If we increase the cost of pharmaceutical patient copayments, we will have other unintended consequences. Overseas research has indicated that patients with limited means will simply discontinue expensive pharmaceuticals part way through their treatment, and they will incur much higher levels of hospitalisation. They will go back to the doctor far more frequently. They will experience greater periods of ill health, which will result in decreased economic productivity and losses for their families. There will be a cost to the nation in taxation losses and increased government expenditure on hospitalisation. There will be a cost to productivity in the economy. These areas will balloon out, and they will do so in ways that can be much more significant than the cost increases the Treasurer has foreshadowed in the PBS. The reality is that those costs are social, personal and financial.
Just how real is this increase in the PBS? We do not know the basis of these projections: whether people will be as sick over the next 20 or 30 years as they have been over the last five or 10. With the advances in molecular biology and genetic research, and with the availability of some of the drugs we are talking about, health costs may well come down in some of these areas. The stupidity of a long-term, simple mechanical projection is illustrated by the Treasurer's simplistic projections of the PBS heading to something like $158 billion in 2041-42.
If we then project forward the cost of the patient co-contribution, what would a patient's co-contribution be in 2041 when the cost of the scheme to the Commonwealth is alleged to be $158 billion? By my simplistic calculations, equally as simplistic as the Treasurer's but nonetheless valid if his are valid, the patient co-contribution would exceed $1,000. How is it sustainable and affordable for the average Australian if the cost of the patient co-contribution in 2041 will be over $1,000 per script? I do not find that a terribly sustainable proposition. The reality is that, if the cost of the scheme multiplies at that level of growth, the cost of the patient co-contribution would have to go up at that rate if we are to maintain the sustainability of the scheme as the Treasurer demands we should. Or is the Treasurer going to freeze the patient co-contribution at the $28 level while the cost of the scheme, in his view, continues to rise?
The nonsense that is perpetrated by an intergenerational report that seeks to project health and science outcomes 40 years into the future is indeed an absurd proposition. I support the notion that we should look to the future and that we should investigate the cost implications to this country of the programs which the parliament administers on behalf of the taxpayers. That is a reasonable thing to do. The mechanism which the Treasurer has employed to conceal his wish to increase the financial return to the government from the patient co-contribution in this case—the smokescreen that he has erected around a very simple cost increase, a cost slug to pensioners and to citizens—is unfortunately a very artificial, indeed absurd, edifice.

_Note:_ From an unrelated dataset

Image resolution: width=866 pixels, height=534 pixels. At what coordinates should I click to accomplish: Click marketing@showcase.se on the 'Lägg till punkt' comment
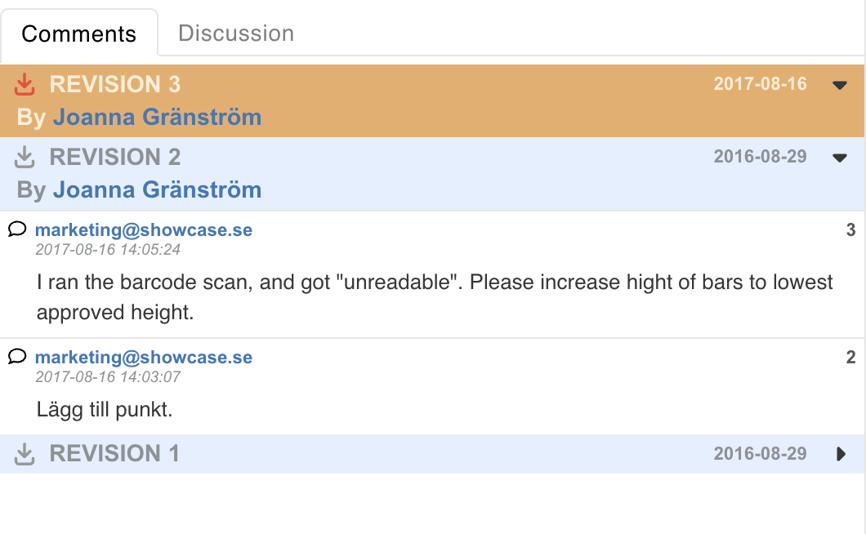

It is one which I am sure will come down around this government's house not only in the context of the absurdity of these projections but also in the public response to the massive increase in pharmaceutical costs which they now face.

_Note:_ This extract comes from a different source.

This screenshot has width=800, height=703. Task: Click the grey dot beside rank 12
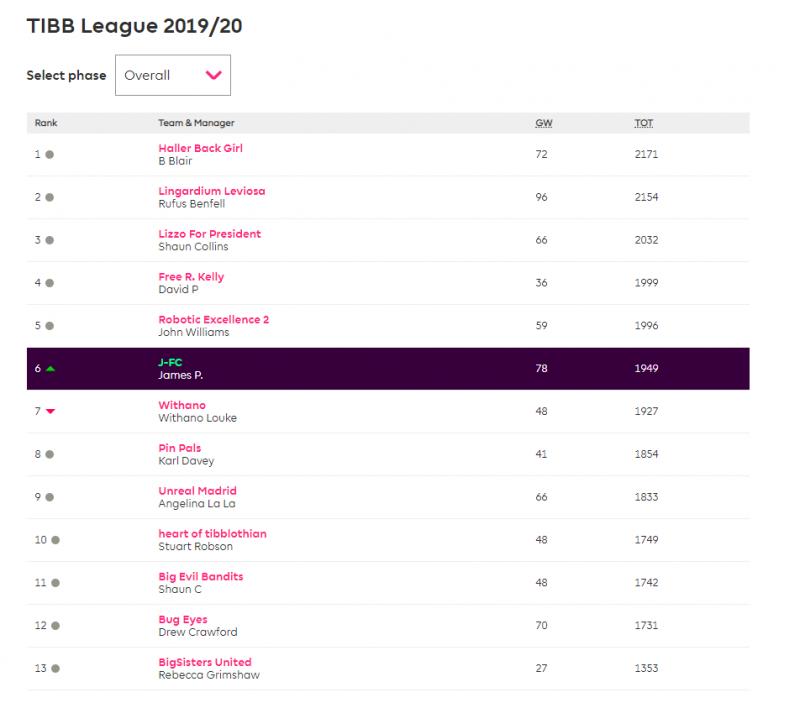[56, 625]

Families cannot afford these changes. Families cannot afford this government; that is the reality of it. The basis of the science and the statistics which underlies the Treasurer's proposition here is fatally flawed, I am afraid. The PBS is a worthy scheme. It has been with us for well over 50 years and it will be with us into the future. It is an important scheme that we need to maintain. I support the shadow minister for health's second reading amendment. It is one that the House should support.